The Interviewer will be referred to as ‘I’, and the informant as ‘S’. Translations for Hindi words will be italicised and in parentheses. The Informant is a 52-year-old Punjabi mother, born and raised in North India. ‘Joota Chori’ essentially means stealing shoes.
I: So, we have many wedding rituals and games, and practical jokes are part of that. Could you describe one?
S: Yeah, this is during the wedding ceremony, or you could say through and post it, but somewhere during the wedding ceremony, when the — both the groom and the bride have to remove their footwear to get onto the… the podium for the phere (Seven circumambulations performed by the bride and groom during Indian weddings), the sacred… the holy ritual, the seven rounds we take. So, at that point in time, the girl’s sisters and friends, they get together and hide the groom’s shoes. Basically, to seek ransom in return, at some point, and make some money, some cash. And the boy’s brothers and friends are attempting to manage to make sure they don’t manage that, and if they do manage it, they’re attempting to kind of… look for the shoes and find them to save that money. It becomes a major, a big thing, good fun thing, and mostly the girl’s sisters and friends make money. The guy comes practically prepared for it [she laughs], that x amount will mostly have to be given.
I: So, would you say it’s kind of like a rite of passage, in that sense?
S: Rite of passage, introducing each other to the families, the families and friends, yeah. Testing them and joking around, getting familiar.
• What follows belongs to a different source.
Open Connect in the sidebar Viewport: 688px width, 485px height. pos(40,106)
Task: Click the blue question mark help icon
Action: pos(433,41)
Weddings are often known to involve the liminal space, the transition period where one person is moving from a certain identity (the family they were born into), to another one (the family they are marrying into). This liminal space is between the stages of departure from the initial and arrival and acceptance into the latter, and therefore, practical jokes and rituals are part of the experience, even in Indian weddings. Here, the practical joke is, as my informant states, a rite of passage, a welcoming of both parties into their counterpart families and communities, and they also have the auxiliary purpose of acquainting both families and friend-groups with each other in a lighthearted, fun way. This wedding game, a practical joke, signifies the introduction of the two families at the wedding, as well as the initiation of the bride and groom into these families, since the people being ‘pranked’ are not exactly entirely moved away from their previous community, and neither are they fully integrated into the new one.